**YOUR TASK**
Your answer should be every line of the records that contains the word "Given".

START MATERIALS PROVIDED

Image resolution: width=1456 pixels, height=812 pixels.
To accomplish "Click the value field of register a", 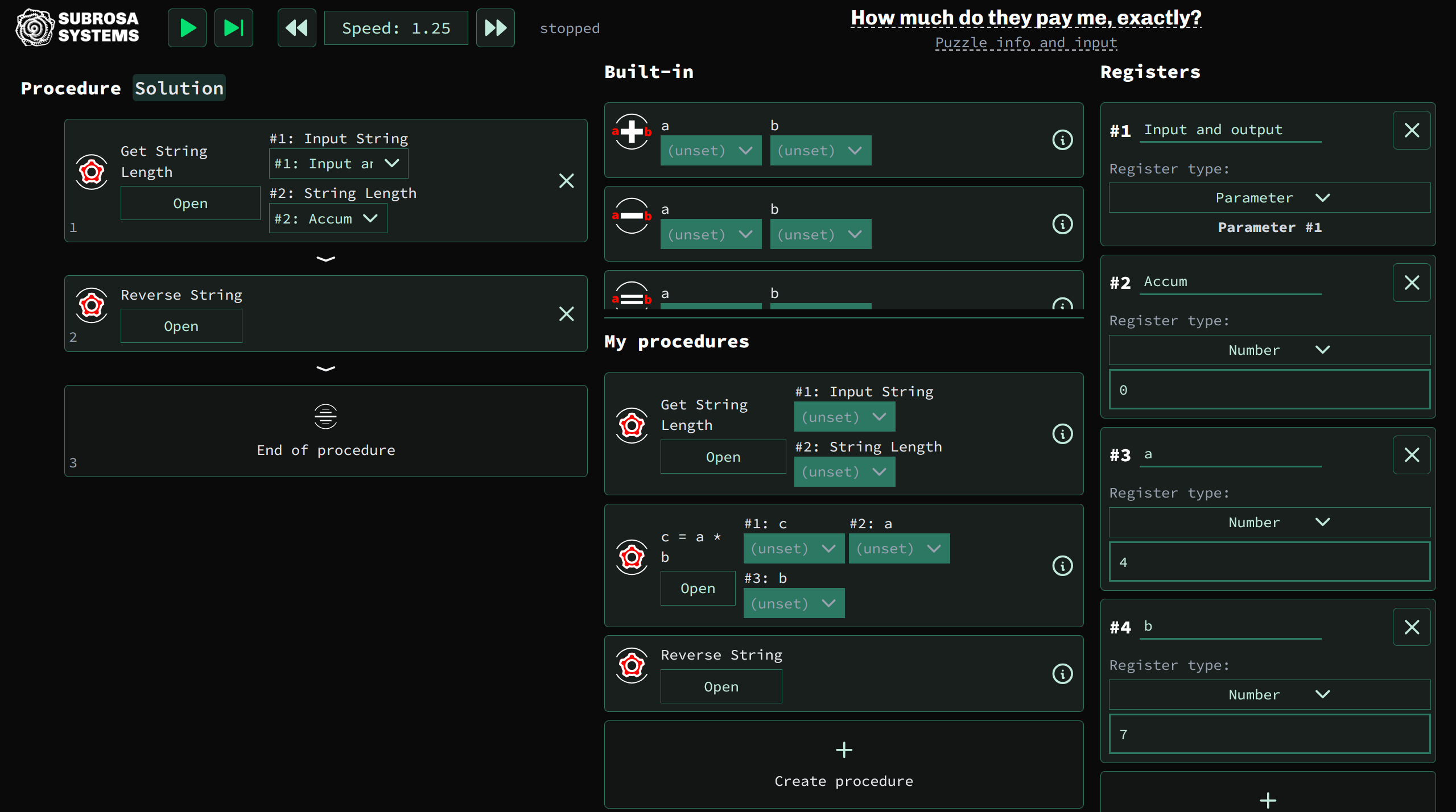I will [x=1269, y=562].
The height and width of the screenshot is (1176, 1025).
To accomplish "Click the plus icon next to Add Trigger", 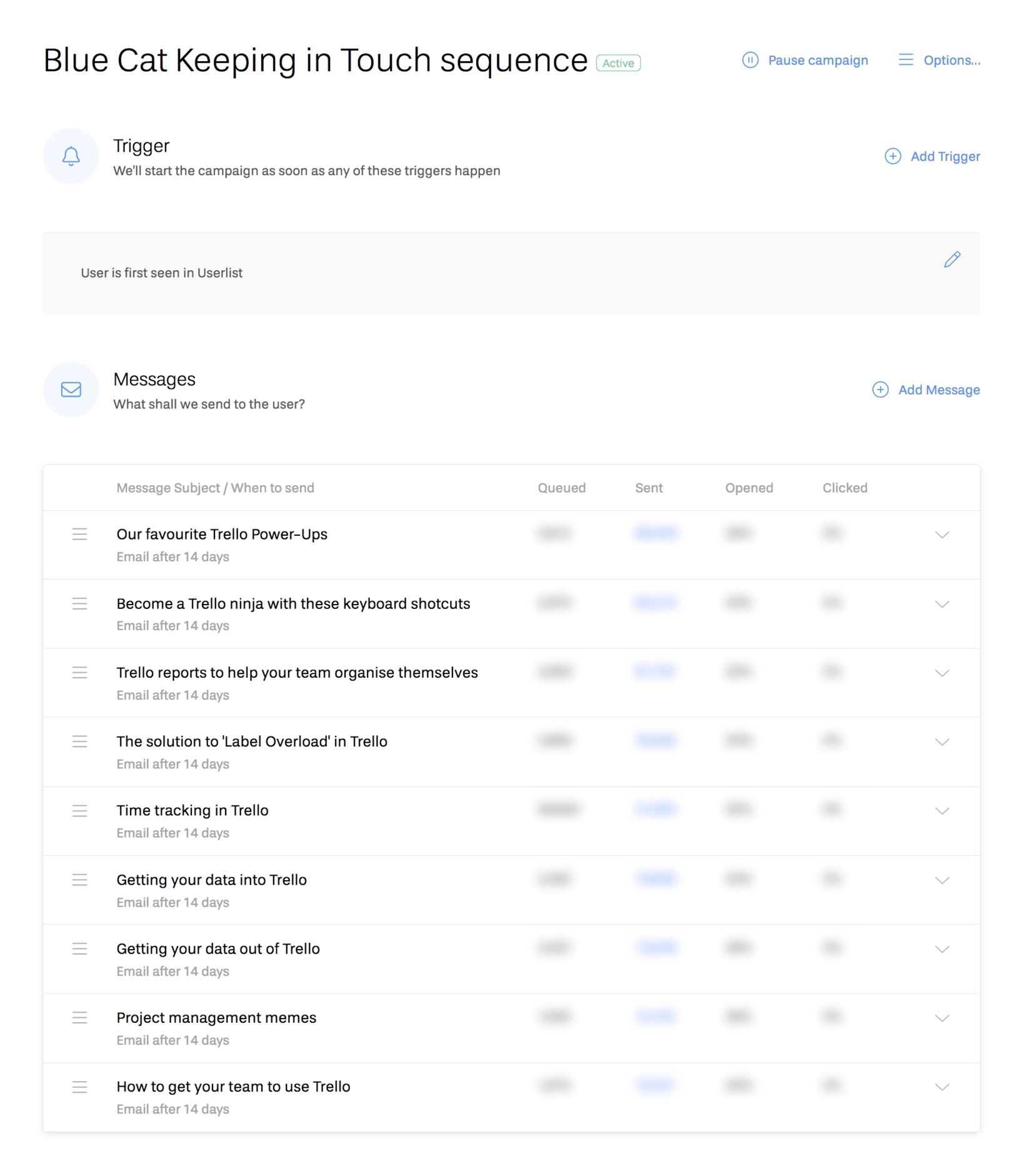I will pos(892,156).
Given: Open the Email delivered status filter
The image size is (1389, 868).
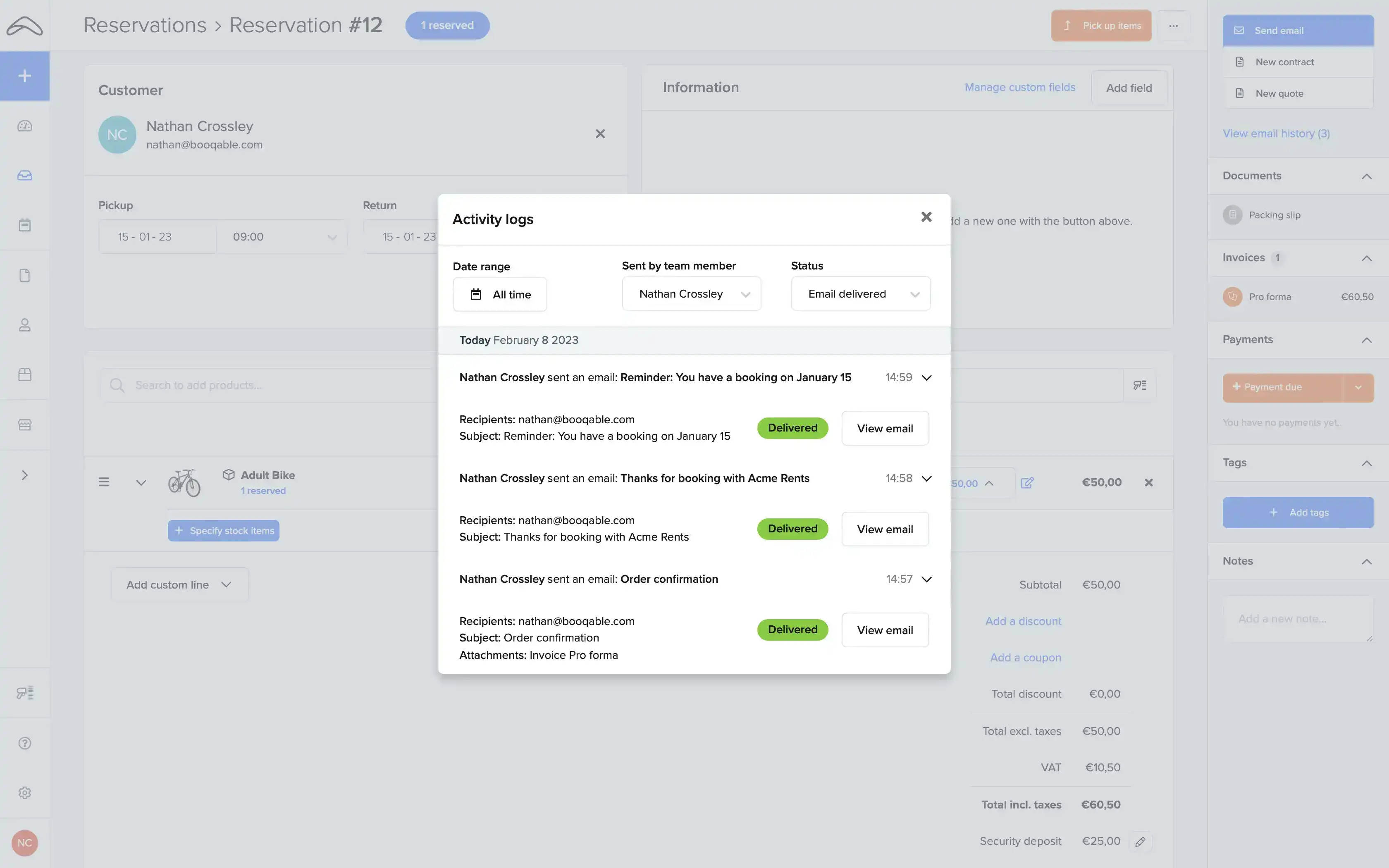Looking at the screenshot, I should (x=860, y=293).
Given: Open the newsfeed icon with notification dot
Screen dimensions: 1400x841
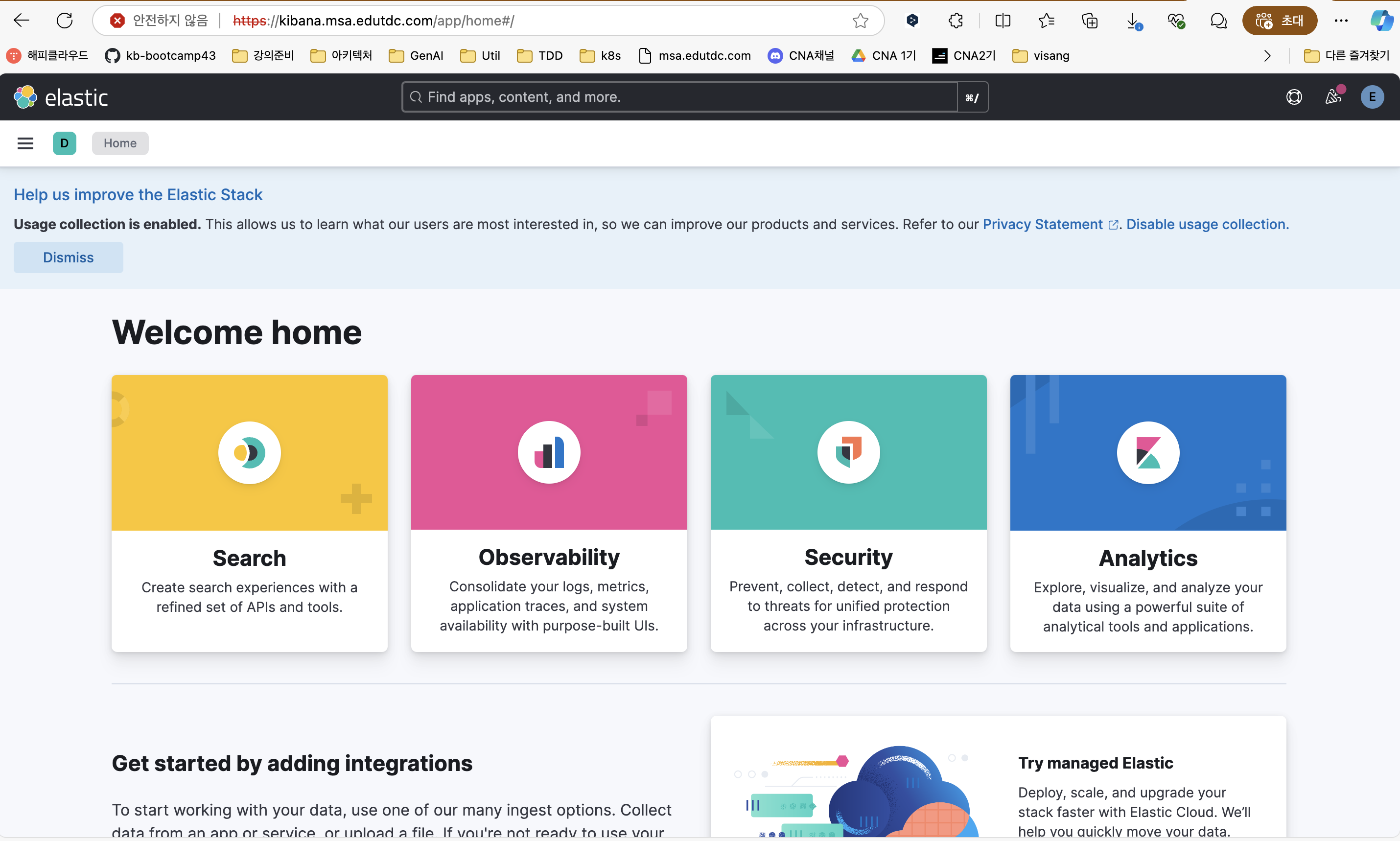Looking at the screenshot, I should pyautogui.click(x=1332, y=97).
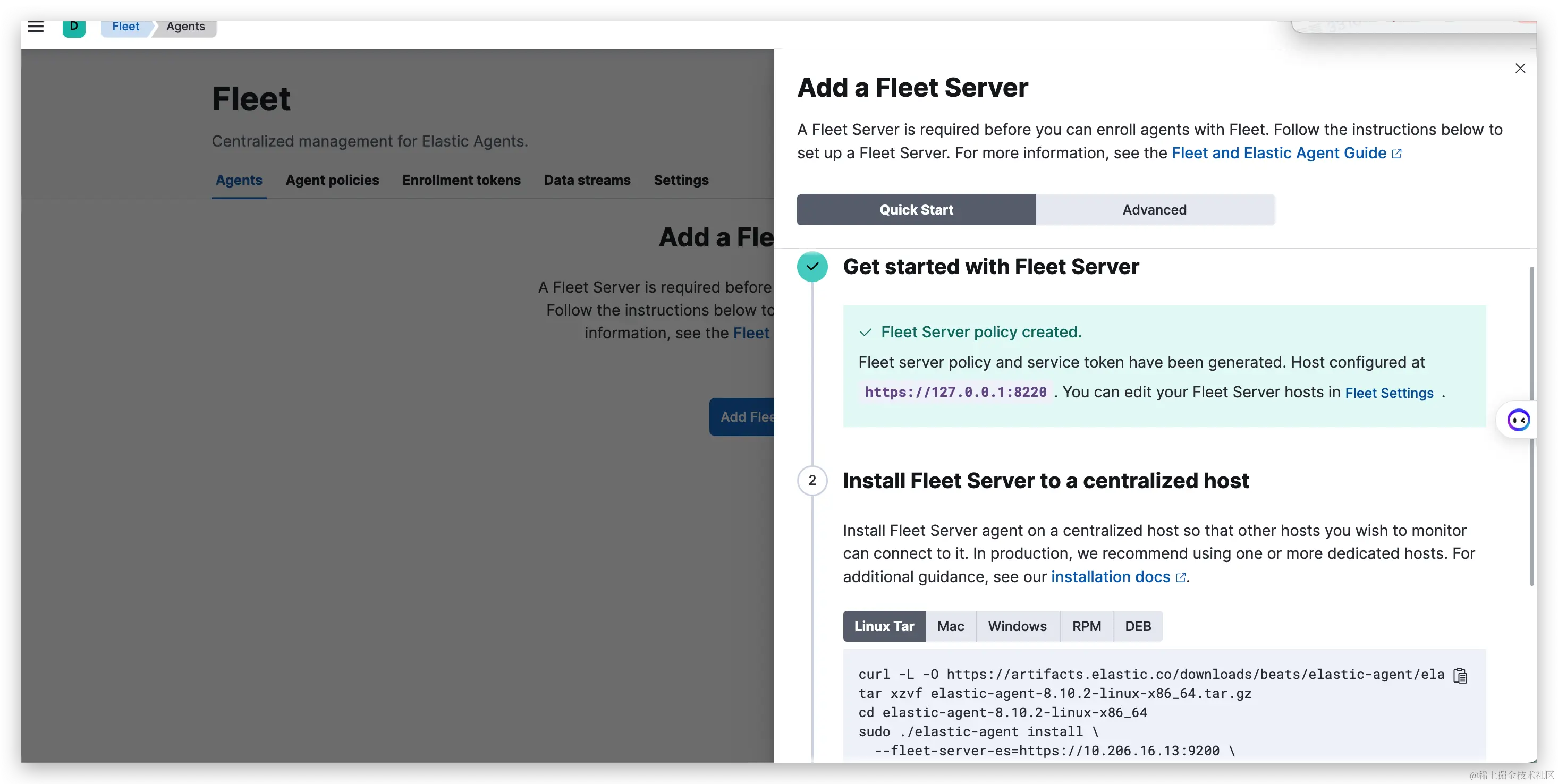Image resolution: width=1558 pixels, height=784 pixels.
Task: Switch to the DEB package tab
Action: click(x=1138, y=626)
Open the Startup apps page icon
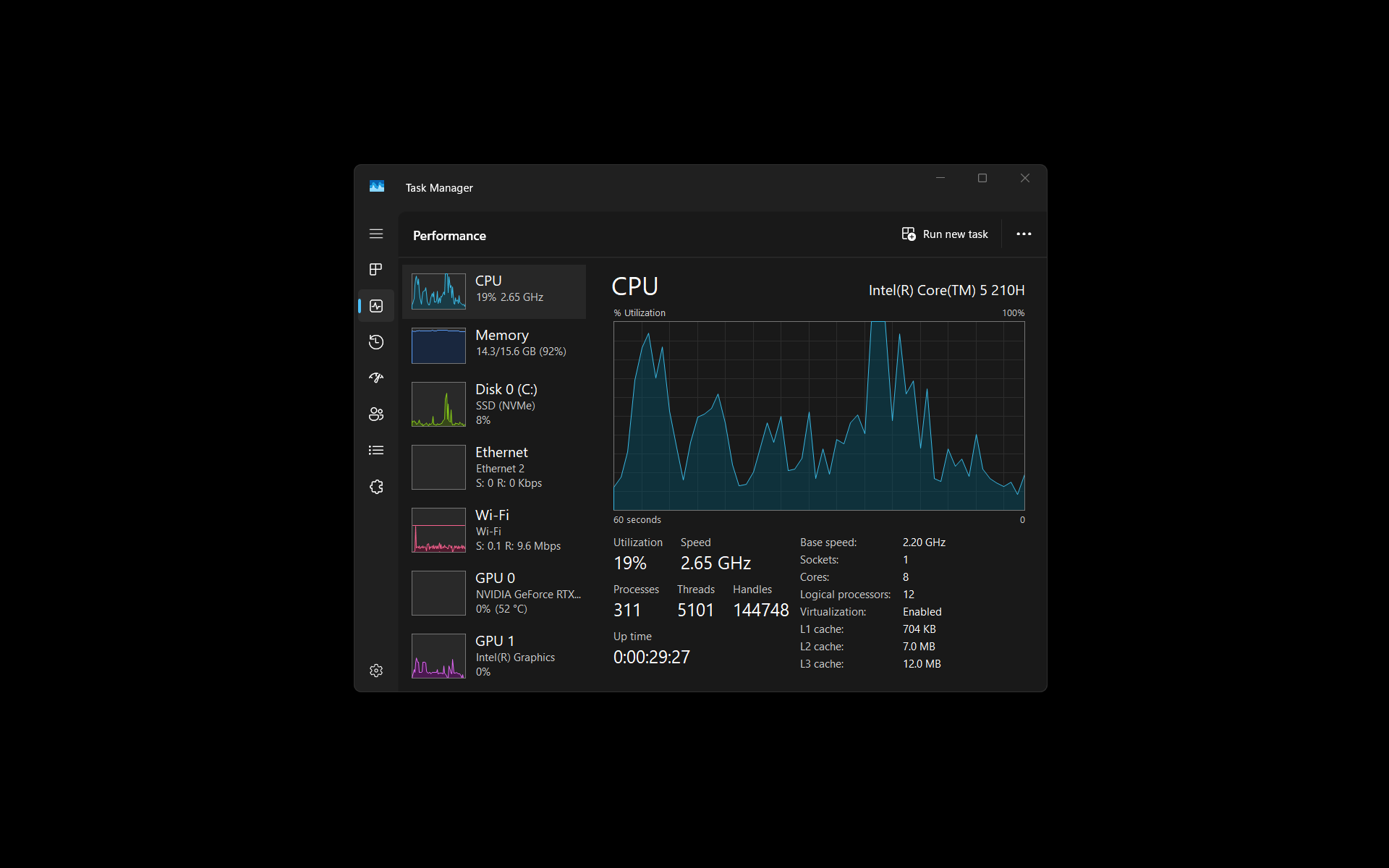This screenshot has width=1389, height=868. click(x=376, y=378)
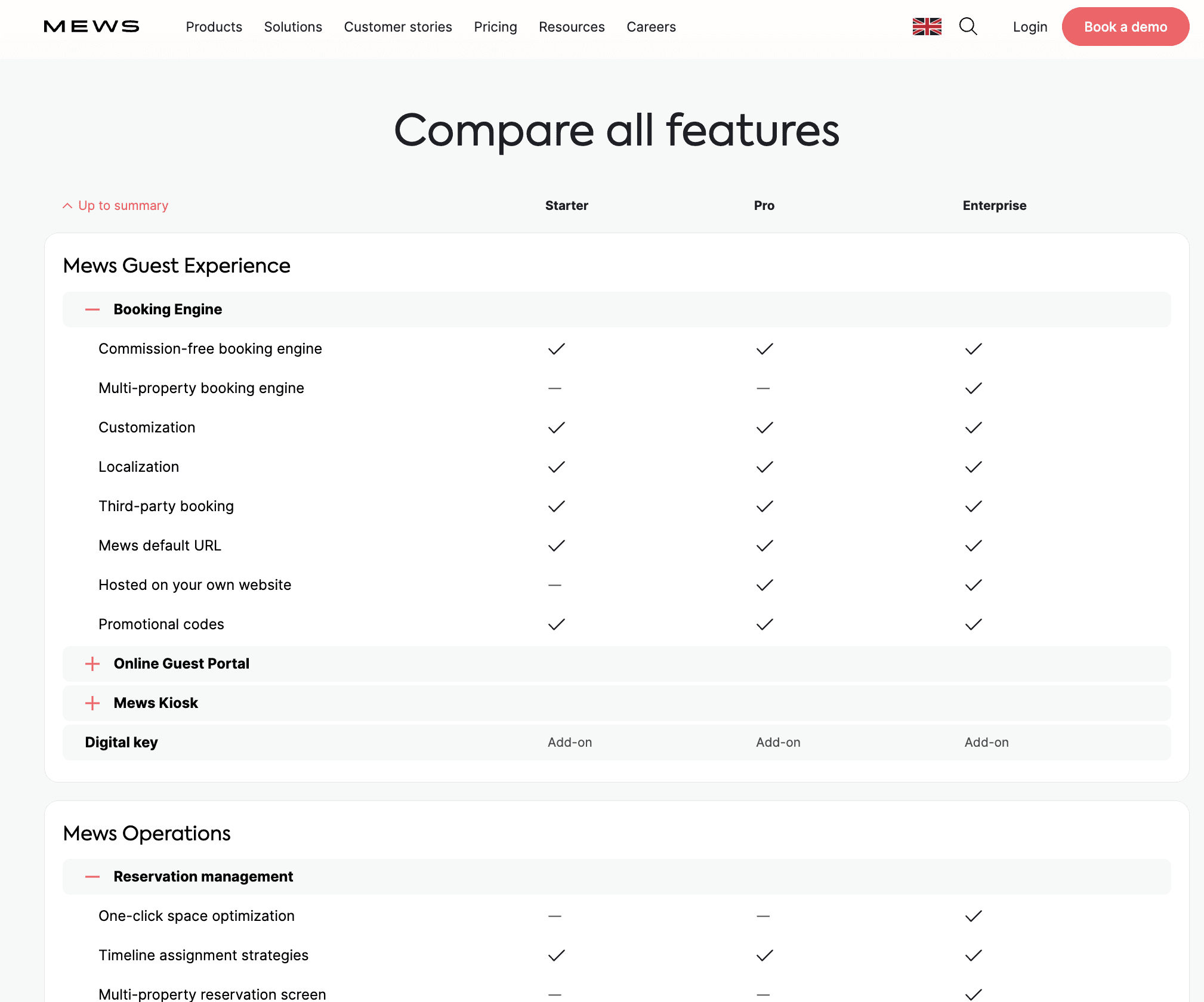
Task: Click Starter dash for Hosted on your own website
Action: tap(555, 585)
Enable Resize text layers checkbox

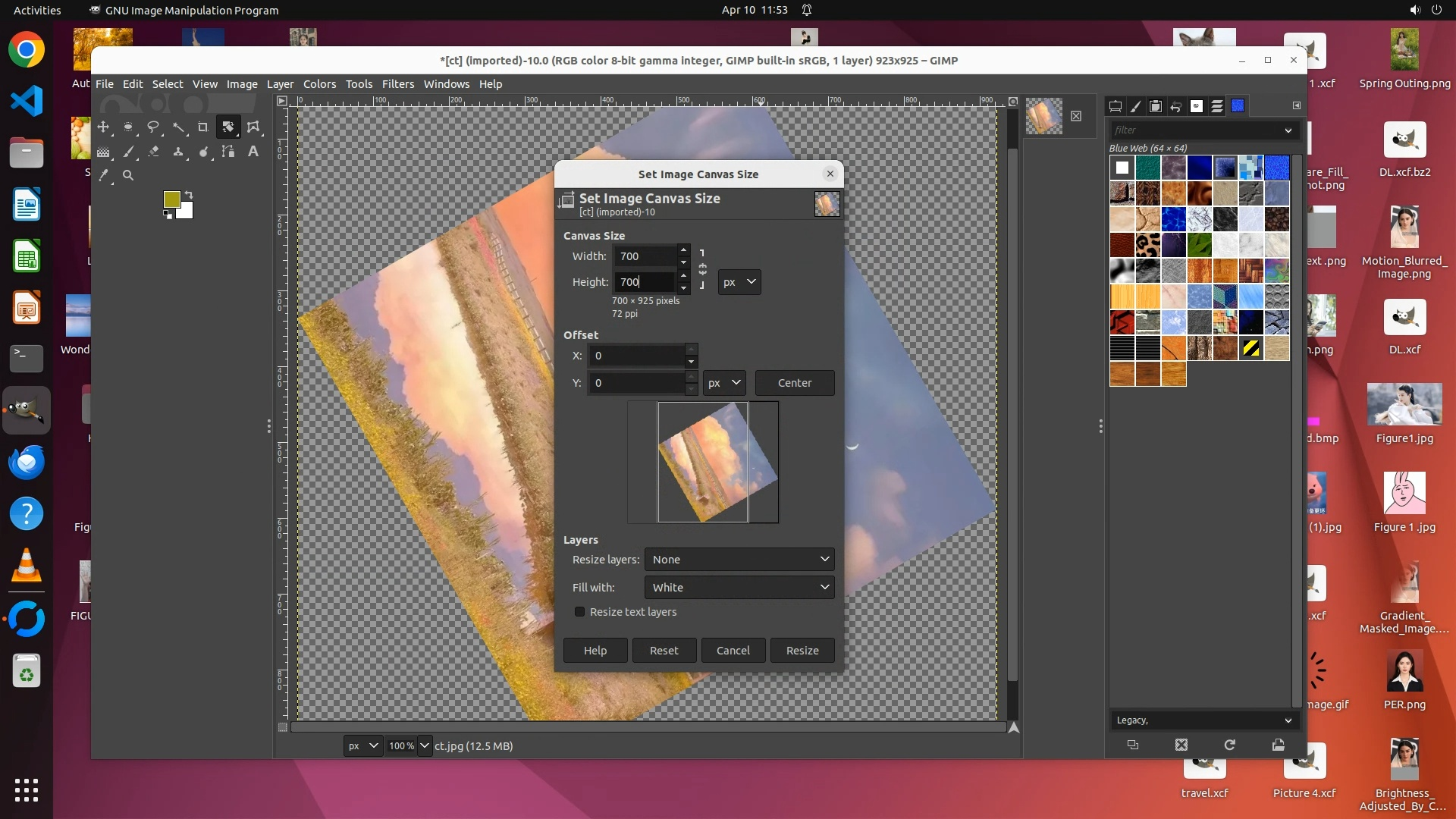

END MATERIALS PROVIDED

**RESPONSE AREA**
Given: Open the Email delivered status filter
Given: Open the newsfeed icon with notification dot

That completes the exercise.